#!/usr/bin/env python3
import json
import argparse
import os
import time
import requests
from tqdm import tqdm
from typing import Dict, Any, List, Set
from collections import defaultdict
from infer_backend import MoEClient

# --- 全局配置 ---
DEFAULT_VALID_SOURCES = [
        "aime_2025_messages.jsonl",
        "yale-financemath/validation_messages.jsonl",
        'livecodebench_code_generation/test_messages.jsonl',
        'princeton_SWE_bench_Verified/data/test_set_messages.jsonl',
        "allenai_sciq/data/val_set_messages.jsonl",
        "cais_hle_messages.jsonl",
        "bigbio_medqa_dev_messages.jsonl",
        "bigbio_medqa_test_messages.jsonl",
        'nguha--legalbench/legalbench_messages.jsonl',
]

class MoEInferenceManager:
    def __init__(self, api_url: str, enable_expert_recording: bool = True):
        self.api_url = api_url.rstrip('/')
        self.api_v1 = f"{self.api_url}/v1" if not self.api_url.endswith('/v1') else self.api_url
        self.api_base = self.api_v1.replace('/v1', '')
        self.enable_expert_recording = enable_expert_recording
        self.client = MoEClient(base_url=self.api_v1)

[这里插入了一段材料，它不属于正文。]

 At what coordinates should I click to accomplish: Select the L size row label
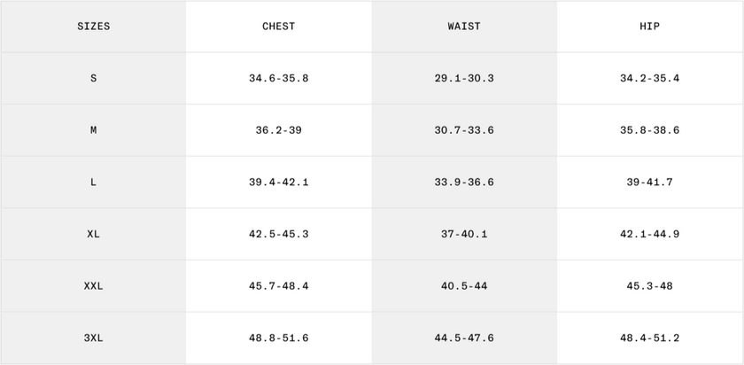tap(93, 183)
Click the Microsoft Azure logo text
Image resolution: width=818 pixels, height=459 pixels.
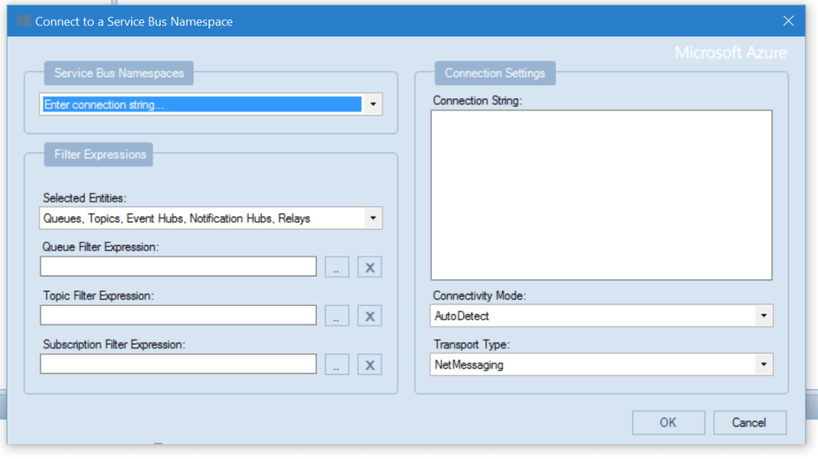point(730,53)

    def _request(self, endpoint: str, method: str = "POST", data: Dict = None):
        url = f"{self.api_base}/{endpoint.lstrip('/')}"
        try:
            resp = requests.request(method, url, json=data, timeout=30)
            if resp.status_code == 404:
                return {"error": "404", "msg": "Endpoint not found. Ensure server started with --expert-distribution-recorder-mode per_token"}
            return resp.json() if resp.status_code == 200 else {"error": resp.status_code, "msg": resp.text}
        except Exception as e:
            return {"error": "exception", "msg": str(e)}

    def manage_recording(self, action: str):
        """Action: start, stop, dump"""
        if not self.enable_expert_recording: return True
        
        print(f"执行专家记录操作: {action}...")
        res = self._request(f"{action}_expert_distribution_record")
        
        if "error" in res:
            print(f"❌ 专家记录 {action} 失败: {res['msg']}")
            return False
        return True

    def dump_records(self, output_dir: str, source_name: str):
        if not self.enable_expert_recording: return
        res = self._request("dump_expert_distribution_record")
        if "error" not in res:
            log_dir = os.path.join(output_dir, "expert_logs")
            os.makedirs(log_dir, exist_ok=True)
            path = os.path.join(log_dir, f"dist_{source_name}_{int(time.time())}.json")
            with open(path, 'w') as f:
                json.dump(res, f, indent=2)
            return path
        return None

def get_prompt_hash(item):
    """提取唯一标识用于断点续传"""
    if 'messages' in item: return item['messages'][0].get('content', '')
    return item.get('question', '')

def process_single_source(manager, items, output_file, source_name):
    """处理单个数据集的推理逻辑"""
    processed_prompts = set()
    if os.path.exists(output_file):
        with open(output_file, 'r') as f:
            for line in f:
                try:
                    processed_prompts.add(get_prompt_hash(json.loads(line)['original_data']))
                except: continue

    os.makedirs(os.path.dirname(output_file), exist_ok=True)
    
    # 开启记录
    if not manager.manage_recording("start"):
        print(f"⚠️ 跳过 {source_name} 的专家记录")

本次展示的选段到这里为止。